How Universities Can Mitigate IoT Risk on Campus

Increasing numbers of IoT devices on campus means IT teams will need to be on guard for endpoint vulnerabilities.

Eli is Associate Editor for EdTech Magazine Higher Education. When not in the office, Eli is busy scanning the web for the latest podcasts or stepping into the boxing ring for a few rounds.

Universities are experiencing an exponential growth of Internet of Things devices, which means university IT teams will need to increase their security measures to ensure their campuses are protected.

In 2017, hackers broke into an unnamed university’s network by attacking more than 5,000 IoT connected devices on campus, according to Verizon’s “2017 Data Breach Digest” report.

While the technology behind IoT devices has improved over the past year, hackers have also become more sophisticated, which means universities cannot ignore the possibility of a threat.

“In two short years, there could be nearly 30 billion autonomous Internet of Things devices on our networks,” says Perry Alexander, director of the Information and Telecommunication Technology Center at the University of Kansas. “Unlike computers and smartphones, these sensors, appliances, controllers and other devices talk to each other without requiring human interaction.”

Secure IoT Devices on Campus Through Action with Intent

Among the various strategies to protect connected devices on campus, one factor stands out clearly: intent.
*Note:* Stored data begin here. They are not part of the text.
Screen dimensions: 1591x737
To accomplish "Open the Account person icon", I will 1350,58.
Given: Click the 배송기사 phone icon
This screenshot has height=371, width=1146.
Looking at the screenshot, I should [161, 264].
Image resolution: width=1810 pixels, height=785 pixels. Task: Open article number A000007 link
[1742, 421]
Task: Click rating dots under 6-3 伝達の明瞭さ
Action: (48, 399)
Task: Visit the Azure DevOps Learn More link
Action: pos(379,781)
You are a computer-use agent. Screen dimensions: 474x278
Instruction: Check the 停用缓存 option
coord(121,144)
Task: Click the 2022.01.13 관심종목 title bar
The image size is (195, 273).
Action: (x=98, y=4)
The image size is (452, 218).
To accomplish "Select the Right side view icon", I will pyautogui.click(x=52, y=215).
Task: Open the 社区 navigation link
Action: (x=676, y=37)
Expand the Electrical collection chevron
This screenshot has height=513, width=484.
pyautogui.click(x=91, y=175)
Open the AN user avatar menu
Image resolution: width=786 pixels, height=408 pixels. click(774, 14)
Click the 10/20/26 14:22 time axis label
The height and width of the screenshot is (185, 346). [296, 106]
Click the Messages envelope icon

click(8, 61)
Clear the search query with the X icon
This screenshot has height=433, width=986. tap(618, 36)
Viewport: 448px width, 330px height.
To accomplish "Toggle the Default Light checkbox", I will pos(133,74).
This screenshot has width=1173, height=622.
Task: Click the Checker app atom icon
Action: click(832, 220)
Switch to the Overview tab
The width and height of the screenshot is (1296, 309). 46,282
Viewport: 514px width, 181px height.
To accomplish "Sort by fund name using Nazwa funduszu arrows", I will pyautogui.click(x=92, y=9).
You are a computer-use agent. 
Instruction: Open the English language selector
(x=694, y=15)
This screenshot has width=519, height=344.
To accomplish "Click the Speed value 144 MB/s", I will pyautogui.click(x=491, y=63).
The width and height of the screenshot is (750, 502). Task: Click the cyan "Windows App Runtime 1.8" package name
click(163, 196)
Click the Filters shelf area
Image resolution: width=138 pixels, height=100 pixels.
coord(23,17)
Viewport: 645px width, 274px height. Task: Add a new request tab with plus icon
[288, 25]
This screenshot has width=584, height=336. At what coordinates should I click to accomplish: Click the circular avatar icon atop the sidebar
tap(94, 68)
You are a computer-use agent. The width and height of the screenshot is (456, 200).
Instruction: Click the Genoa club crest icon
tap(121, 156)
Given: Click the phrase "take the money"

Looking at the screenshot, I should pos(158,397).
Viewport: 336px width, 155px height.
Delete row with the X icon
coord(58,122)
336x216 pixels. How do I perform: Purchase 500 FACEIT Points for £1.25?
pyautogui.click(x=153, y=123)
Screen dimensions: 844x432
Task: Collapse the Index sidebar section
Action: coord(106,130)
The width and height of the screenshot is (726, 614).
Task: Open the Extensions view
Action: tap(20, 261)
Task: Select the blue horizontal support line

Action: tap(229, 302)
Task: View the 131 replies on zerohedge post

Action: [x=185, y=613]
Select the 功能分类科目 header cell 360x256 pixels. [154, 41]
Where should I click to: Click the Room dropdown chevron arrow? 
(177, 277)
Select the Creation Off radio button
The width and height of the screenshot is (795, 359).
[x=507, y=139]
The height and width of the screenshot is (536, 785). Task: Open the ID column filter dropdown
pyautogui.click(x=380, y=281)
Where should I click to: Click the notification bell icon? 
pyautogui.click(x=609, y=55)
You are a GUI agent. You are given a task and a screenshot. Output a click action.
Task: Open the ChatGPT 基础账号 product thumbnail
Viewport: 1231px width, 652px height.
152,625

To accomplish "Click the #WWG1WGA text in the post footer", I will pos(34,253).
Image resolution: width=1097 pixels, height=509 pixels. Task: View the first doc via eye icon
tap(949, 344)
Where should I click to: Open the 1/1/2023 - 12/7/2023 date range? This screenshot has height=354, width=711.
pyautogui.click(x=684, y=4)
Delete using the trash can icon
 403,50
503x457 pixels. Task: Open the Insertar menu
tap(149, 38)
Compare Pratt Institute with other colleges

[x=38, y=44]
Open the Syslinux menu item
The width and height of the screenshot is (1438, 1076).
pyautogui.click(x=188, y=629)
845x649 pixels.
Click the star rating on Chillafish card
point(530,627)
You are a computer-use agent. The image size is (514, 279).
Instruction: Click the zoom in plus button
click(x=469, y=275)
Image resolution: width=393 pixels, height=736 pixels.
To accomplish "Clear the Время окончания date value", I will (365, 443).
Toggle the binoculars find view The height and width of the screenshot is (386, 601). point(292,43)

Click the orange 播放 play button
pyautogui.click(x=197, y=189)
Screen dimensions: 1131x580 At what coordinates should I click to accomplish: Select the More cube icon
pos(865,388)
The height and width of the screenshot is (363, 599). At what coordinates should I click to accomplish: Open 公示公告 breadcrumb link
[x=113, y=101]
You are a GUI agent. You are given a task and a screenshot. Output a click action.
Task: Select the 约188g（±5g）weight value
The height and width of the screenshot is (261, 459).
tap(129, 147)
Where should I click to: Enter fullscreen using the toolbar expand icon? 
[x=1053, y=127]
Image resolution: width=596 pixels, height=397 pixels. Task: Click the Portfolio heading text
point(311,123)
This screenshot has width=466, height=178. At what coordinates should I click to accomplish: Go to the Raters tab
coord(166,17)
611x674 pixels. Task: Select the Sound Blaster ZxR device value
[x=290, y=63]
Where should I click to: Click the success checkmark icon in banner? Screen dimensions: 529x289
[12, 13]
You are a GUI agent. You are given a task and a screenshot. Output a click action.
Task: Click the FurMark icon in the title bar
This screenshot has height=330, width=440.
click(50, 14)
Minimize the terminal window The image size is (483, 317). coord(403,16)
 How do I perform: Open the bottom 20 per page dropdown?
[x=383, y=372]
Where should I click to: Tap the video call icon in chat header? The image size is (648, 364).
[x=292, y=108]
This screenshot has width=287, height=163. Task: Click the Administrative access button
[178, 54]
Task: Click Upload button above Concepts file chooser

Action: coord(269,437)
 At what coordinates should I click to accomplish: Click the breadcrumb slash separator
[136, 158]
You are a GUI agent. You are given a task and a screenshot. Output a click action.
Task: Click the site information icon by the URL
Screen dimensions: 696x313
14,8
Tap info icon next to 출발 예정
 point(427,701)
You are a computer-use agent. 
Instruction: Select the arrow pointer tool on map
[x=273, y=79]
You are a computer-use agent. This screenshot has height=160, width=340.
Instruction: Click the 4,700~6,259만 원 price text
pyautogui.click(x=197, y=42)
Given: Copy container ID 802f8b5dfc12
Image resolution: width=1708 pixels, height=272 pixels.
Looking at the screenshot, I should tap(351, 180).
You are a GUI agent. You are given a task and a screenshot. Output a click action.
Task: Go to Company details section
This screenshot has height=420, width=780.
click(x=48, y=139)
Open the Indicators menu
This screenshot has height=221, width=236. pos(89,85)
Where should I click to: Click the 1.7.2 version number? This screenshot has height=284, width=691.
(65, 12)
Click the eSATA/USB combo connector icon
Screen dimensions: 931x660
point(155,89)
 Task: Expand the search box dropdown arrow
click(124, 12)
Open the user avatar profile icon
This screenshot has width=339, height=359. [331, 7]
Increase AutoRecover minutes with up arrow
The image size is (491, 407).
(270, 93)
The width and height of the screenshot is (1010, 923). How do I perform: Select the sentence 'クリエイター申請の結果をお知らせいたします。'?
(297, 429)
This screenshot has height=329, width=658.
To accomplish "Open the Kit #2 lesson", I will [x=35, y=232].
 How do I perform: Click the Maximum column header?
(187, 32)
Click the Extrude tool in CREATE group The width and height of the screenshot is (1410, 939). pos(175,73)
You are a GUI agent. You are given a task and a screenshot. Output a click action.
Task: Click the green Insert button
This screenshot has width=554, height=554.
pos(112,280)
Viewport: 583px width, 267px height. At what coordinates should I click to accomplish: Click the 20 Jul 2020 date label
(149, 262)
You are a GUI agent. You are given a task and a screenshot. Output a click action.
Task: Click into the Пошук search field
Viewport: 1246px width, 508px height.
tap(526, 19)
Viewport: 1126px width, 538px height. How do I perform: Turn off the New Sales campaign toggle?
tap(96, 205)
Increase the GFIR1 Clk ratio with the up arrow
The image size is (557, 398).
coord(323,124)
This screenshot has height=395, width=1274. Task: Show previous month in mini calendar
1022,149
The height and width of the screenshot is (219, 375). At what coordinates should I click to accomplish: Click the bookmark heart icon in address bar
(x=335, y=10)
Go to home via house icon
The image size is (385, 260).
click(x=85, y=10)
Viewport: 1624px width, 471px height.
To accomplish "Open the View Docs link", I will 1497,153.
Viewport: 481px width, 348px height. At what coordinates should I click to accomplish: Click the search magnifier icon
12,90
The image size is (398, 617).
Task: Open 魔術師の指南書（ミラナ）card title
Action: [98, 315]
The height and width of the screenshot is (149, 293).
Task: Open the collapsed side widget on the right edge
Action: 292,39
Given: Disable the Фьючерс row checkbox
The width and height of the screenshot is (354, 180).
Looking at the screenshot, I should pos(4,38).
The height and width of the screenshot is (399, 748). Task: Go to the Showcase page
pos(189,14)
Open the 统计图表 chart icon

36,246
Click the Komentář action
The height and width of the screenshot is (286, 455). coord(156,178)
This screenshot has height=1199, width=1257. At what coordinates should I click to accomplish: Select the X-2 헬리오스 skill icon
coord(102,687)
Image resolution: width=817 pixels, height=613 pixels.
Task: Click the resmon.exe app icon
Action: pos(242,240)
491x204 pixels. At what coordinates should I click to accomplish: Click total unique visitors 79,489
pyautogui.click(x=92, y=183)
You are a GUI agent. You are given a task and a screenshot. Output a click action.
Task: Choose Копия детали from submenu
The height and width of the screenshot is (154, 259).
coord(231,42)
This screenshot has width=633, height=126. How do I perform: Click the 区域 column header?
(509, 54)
“It is not just about enterprise security around data risk or data leaking or hacking. It is really about how we use the data coming from IoT to make decisions properly,” says Anthony Salcito, vice president of education for Microsoft. “A lot of collections and centers are not being integrated and aggregated to experiences about keeping kids safe, to make the campus life more valuable and efficient. I think those are the things we have got to push on.”

At Montana State University, IT administrators implemented intent-based networking to help understand how the campus network is used.

Having a deep understanding of students’ intentions on the network helps the campus security team by making them more aware of an access request that seems out of place.

“We basically get a fingerprint of the student experience, and we can scale that in software to make the network personal for our users regardless of where they are on campus,” says Jerry Sheehan, CIO of MSU. “That also makes things more secure, because we understand the intention of what the student is attempting to do, and we can make sure that the network allows that to happen.”

Another way to ensure a more secure IoT network is for campus IT teams to be the ones to install them across campus. This gives them the power to strategize about where IoT devices should live around campus for maximum security and efficiency.

At Virginia Commonwealth University, CIO Alex Henson and his team deployed IoT devices across the campus, and they work with the CISO and campus police to ensure campus and IoT security.

In addition to choosing where the devices go, Henson and his team segment their network to ensure minimal damage if a breach were to occur.